U.S. oil prices closed sharply higher on Wednesday, having extended gains after the Federal Reserve left rates unchanged.
WTI, also known as U.S. crude, settled at $38.46 a barrel, up 5.8 percent, or $2.12. The U.S. benchmark was up 3.9 percent higher 10 minutes before the statement's release.
Brent futures also extended gains, trading at $40.26 a barrel, up 3.92 percent. Before the announcement, the international trademark was 2.89 percent higher, at $39.86.
Earlier, oil prices gained as U.S. stockpiles grew by less than half the levels expected while major oil producers readied to meet in Qatar next month on output freeze plan.
The market is also the lookout for a Federal Reserve policy statement due later in the day to glean direction on U.S. interest rates.

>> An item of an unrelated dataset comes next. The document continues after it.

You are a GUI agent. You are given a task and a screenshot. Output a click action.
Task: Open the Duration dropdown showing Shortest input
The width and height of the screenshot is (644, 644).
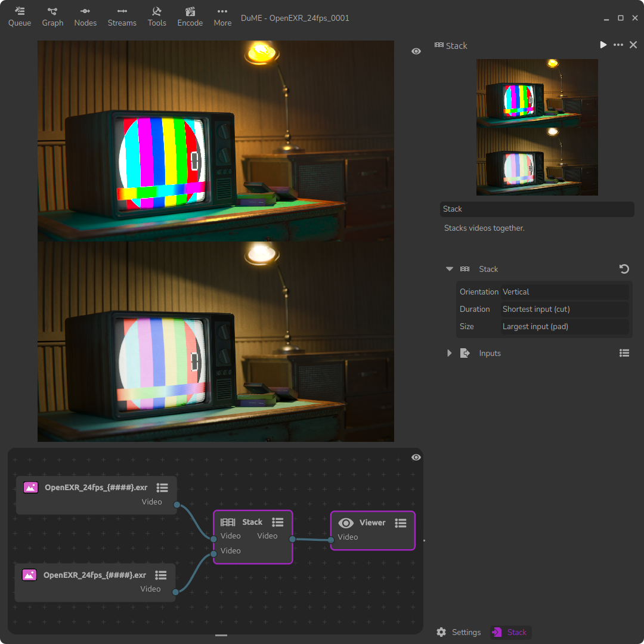(x=564, y=309)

Crude inventories in the United States grew by 1.3 million barrels in the week to March 11 to 523.2 million, hitting record highs for a fifth straight week, data from the Energy Information Administration (EIA) showed. Analysts polled by Reuters had expected a 3.4 million-barrel gain.
"The data is moderately bullish with crude builds less than expected, coupled with strong gasoline demand driven by lower prices at the pump," said Chris Jarvis, analyst at Caprock Risk Management in Frederick, Maryland.
Oil prices, already up about 3 percent in early trade, gained further on the EIA data, before steadying ahead of the Fed announcement due at 2 p.m. EDT.
Earlier in the day, Qatari oil minister Mohammed Bin Saleh Al-Sada said producers from within and outside of the Organization of the Petroleum Exporting Countries will meet in Doha on April 17 to discuss output freeze plans. That helped crude prices resume their rally after a 5 percent slide over the past two sessions.
Around 15 OPEC and non-OPEC producers, accounting for about 73 percent of global oil output, support the output freeze initiative, the Qatari minister said in a statement.
Later in the day, a Saudi oil source said top OPEC producer Saudi Arabia fully supports an emergency meeting for oil producers in the Qatari capital Doha in April.
"Since Russia and other countries agree on having an emergency meeting for oil producers in Doha on April 17, Saudi Arabia fully supports this initiative," the source said.